Исходный текст
- - - - - - -

Осенью 1867 года моя мама и Натали приехали в Германию на год. Я встретил их в Вене. Прожив несколько дней в Обер-Эслингене, у Аделунгов, мы сняли уютную квартиру в Гейдельберге, где уже чувствовали себя раскрепощенно. Моим родным все очень нравилось, что меня обрадовало. Летом мы поехали на курорт в Лангеншвальбахе, где тогда отдыхала и моя золовка Кэтти с ее старшим сыном. По воскресеньям я навещал ее, проделывая весь путь от Висбадена пешком. То были прекрасные дни!
После того как мои родные вернулись в Россию, я вновь начал оживленную переписку с Карабахом.
Гейдельберг, 22 октября 1868 года. Сегодня Пагенштехер провел свою первую лекцию и первое же практическое занятие, на котором присутствовал только я. Милейший и очень занимательный человек. Мне кажется, я многому научусь этой зимой, и он сделает этот процесс крайне скорым, интересным и приятным.
24 октября 1868 года. Теперь по утрам и после обеда я работаю в зоотомической лаборатории Пагенштехера, которую он мне либеральнейшим образом предоставил в полное распоряжение для учебы (с отоплением, освещением и внушительной библиотекой) ввиду своей странной привычки не разрешать студентам забирать книги с собой… Я планирую с помощью атласа, скелета и т. д. самостоятельно изучать анатомию человека, поскольку посвященная этой теме лекция оказалась слишком пространной и читали ее с медицинских позиций, словно все остальное я и так уже должен был знать. Впрочем, других перспективных тем для изучения столько, что и не знаешь, за что браться. К слову, Рёмер – мой сосед по комнате, так что наши прогулки помогут разнообразить мои дни, в остальном посвященные учебе.
15 ноября 1868 года. За последнее время мы тесно сдружились с Пагенштехером, он мне крайне импонирует. Его отличают веселая, жизнерадостная натура, ум, свобода от предрассудков и склонность к философскому взгляду на вещи. При этом он всегда в работе… Вчера я присутствовал на первом докладе зимнего музейного цикла. Во время своего выступления Гофмейстер рассказывал о «растениях древности». Упустить такой шанс я просто не мог, хотя билеты и стоили сравнительно дорого. Возможность послушать публичное выступление Гофмейстера меня в высшей степени заинтриговала. Доклад оказался очень интересным, но, конечно, слишком сложным для многих из числа присутствовавших, как я и ожидал. Порой меня забавляло то, как ему приходилось перебарывать себя, чтобы не перейти на необычайно сжатый, сугубо научный, но сложный для восприятия стиль его университетских лекций. Моя учеба продвигается хорошо. Лекции Вундта по антропологии тоже очень интересны и увлекательны.

- - - - - - -

По исходному тексту ответьте на вопросы:
(a) В каком городе встретили маму и Натали осенью 1867 года?
(b) Кто назван соседом по комнате?
(c) О чем рассказывал Гофмейстер в своем докладе?
Пользуйтесь только сведениями из исходного текста.

- - - - - - -

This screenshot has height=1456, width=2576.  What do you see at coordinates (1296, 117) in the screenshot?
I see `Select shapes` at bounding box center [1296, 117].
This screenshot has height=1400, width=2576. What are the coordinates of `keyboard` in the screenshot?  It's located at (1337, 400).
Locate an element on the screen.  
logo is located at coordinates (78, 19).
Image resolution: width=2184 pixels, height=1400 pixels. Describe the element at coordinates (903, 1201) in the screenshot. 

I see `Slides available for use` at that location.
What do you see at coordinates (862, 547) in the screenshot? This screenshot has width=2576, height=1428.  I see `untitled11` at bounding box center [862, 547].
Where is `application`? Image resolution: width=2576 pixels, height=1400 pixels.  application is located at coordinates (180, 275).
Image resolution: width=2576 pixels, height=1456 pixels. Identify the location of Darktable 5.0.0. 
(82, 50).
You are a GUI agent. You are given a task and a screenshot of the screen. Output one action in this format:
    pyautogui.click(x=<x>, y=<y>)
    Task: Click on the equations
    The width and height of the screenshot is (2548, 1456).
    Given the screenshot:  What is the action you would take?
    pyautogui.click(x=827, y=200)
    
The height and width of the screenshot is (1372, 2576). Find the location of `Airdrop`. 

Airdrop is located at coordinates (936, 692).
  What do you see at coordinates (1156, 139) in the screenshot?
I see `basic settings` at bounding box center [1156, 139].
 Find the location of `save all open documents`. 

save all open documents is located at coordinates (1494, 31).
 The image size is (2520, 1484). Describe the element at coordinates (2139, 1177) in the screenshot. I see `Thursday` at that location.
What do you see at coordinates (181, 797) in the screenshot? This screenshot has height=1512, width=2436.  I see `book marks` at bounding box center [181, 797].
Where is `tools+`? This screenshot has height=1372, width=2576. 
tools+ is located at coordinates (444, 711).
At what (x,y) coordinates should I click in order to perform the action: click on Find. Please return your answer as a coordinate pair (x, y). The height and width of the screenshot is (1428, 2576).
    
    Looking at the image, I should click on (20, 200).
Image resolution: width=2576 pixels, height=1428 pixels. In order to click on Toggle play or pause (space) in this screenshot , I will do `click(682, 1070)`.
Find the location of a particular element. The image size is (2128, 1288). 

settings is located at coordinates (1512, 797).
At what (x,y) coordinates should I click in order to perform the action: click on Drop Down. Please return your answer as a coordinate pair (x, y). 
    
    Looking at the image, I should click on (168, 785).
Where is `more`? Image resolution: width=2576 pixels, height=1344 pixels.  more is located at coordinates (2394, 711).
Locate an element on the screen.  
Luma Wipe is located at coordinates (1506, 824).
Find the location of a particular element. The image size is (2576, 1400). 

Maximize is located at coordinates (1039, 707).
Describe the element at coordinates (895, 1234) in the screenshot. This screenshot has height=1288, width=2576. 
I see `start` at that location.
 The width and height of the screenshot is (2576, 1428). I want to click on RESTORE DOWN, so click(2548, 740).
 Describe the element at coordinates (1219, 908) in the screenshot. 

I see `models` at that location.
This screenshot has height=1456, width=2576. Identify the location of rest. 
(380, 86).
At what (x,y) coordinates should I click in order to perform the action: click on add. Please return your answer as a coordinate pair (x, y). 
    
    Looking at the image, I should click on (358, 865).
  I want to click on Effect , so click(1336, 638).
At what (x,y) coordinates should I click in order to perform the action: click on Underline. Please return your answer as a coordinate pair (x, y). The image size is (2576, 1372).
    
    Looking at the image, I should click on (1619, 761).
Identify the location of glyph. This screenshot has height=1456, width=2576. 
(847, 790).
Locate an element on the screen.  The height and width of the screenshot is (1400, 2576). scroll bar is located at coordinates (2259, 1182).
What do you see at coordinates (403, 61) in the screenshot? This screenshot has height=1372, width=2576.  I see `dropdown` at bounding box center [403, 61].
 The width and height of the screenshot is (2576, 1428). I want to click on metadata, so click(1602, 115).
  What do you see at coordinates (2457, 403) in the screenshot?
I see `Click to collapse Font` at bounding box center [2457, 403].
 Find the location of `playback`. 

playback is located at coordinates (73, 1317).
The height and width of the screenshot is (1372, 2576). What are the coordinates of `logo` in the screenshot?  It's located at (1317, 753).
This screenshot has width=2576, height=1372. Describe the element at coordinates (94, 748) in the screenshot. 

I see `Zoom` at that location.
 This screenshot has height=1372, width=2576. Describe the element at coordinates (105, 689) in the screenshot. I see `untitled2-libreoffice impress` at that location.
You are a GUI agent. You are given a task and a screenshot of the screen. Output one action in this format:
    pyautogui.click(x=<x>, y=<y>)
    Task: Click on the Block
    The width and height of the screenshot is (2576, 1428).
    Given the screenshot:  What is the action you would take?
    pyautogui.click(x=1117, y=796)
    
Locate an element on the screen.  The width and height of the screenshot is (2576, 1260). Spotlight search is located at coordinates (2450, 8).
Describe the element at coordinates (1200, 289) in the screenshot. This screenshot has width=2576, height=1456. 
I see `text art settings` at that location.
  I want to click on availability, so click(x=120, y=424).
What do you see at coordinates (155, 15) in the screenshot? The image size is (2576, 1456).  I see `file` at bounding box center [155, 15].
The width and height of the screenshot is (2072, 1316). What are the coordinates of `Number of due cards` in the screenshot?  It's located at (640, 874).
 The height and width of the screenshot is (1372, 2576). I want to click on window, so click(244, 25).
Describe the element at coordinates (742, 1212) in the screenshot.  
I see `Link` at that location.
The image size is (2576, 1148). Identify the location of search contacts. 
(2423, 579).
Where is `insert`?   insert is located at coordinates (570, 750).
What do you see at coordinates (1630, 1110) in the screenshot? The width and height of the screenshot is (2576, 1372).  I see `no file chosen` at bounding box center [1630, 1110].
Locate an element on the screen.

- - - - - - -

Ожидаемый ответ
(a) В Вене.
(b) Рёмер.
(c) О «растениях древности».